It is an uncomfortable thing, indeed, to come across an album that is, for the most part, successful as a contemporary exploration of post bop themes, but which contains a glaring problem with the leader of the ensemble. While flautist Michael Mason has some interesting ideas and an appealingly dark tone, his intonation is annoyingly imperfect and makes Signal
something less than an easy listen.
Nowhere is this more evident than on “Mahjong,” where he holds long notes that are either distinctly sharp, or are given the appearance of being so by way of his rather broad vibrato. Similarly his unison lines with trombonist Steve Berry on “Luminary” are just plain painful. Much like guitarist Carlos Santana, whose inability to bend a note into proper pitch has always been an annoying and, at the end of the day, detrimental feature of an artist who, that aside, has demonstrated a unique voice on his instrument, so does Mason’s deficiency make it difficult to enjoy what is, in fact, a somewhat impressive album of contemporary compositions.
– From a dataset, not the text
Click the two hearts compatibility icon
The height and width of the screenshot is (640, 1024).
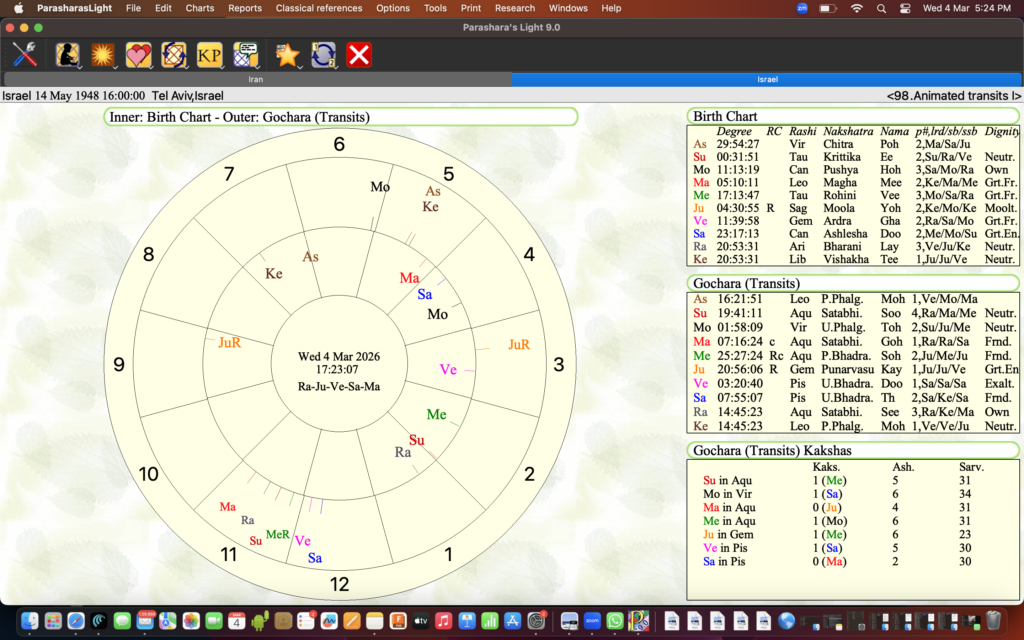pyautogui.click(x=138, y=54)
Of particular note are drummer Avreeayl Ra, whose muscular approach brings to mind, at times, a young Tony Williams; and Harrison Bankhead, whose round, resonant bass keeps the groove going throughout. On “Amend,” Bankhead and Ra swing fiercely, and Mason acquits himself nicely on a solo that is ripe with ideas; but again, that pitch problem rears its head to mar what would otherwise be a standout track. Pianist Kirk Brown owes something to Tyner, but is less angular, with a smoother overall approach. “Turbulence,” another up-tempo burner, gives Ra a chance to contribute an inventive solo that is part Williams, part Elvin Jones and all Ra.
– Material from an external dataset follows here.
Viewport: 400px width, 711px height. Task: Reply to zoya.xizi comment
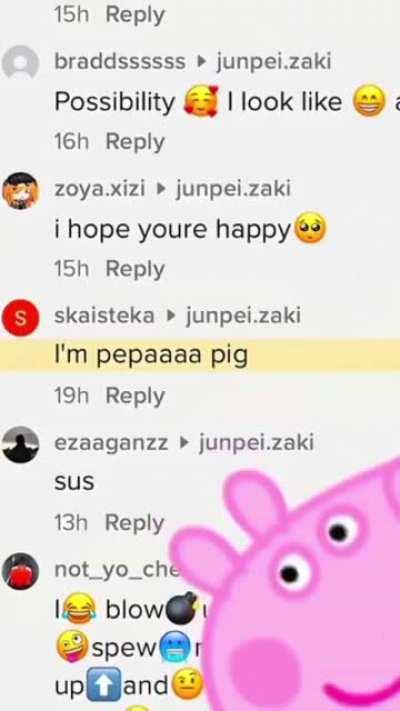coord(135,269)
It is a shame that Mason’s intonation is so inconsistent. On “The Spirit,” a relaxed modal piece, Mason again demonstrates that he has ideas and dexterity to spare. The flute is an instrument that, since the 1960s, has been used all too rarely in jazz although it does seem to be making a comeback of sorts, and artists like Mason should be at the vanguard of a renewed movement; sadly, his deficiencies take too much away from his strengths.
Signal is, in the final analysis, an album that never quite lives up to its aspirations. With solid writing and a top-notch ensemble, this is an album that should be far more successful than it ultimately is; and, sadly, the responsibility has to be placed firmly at the foot of Mason, who needs to spend some time woodshedding before he attempts another recording.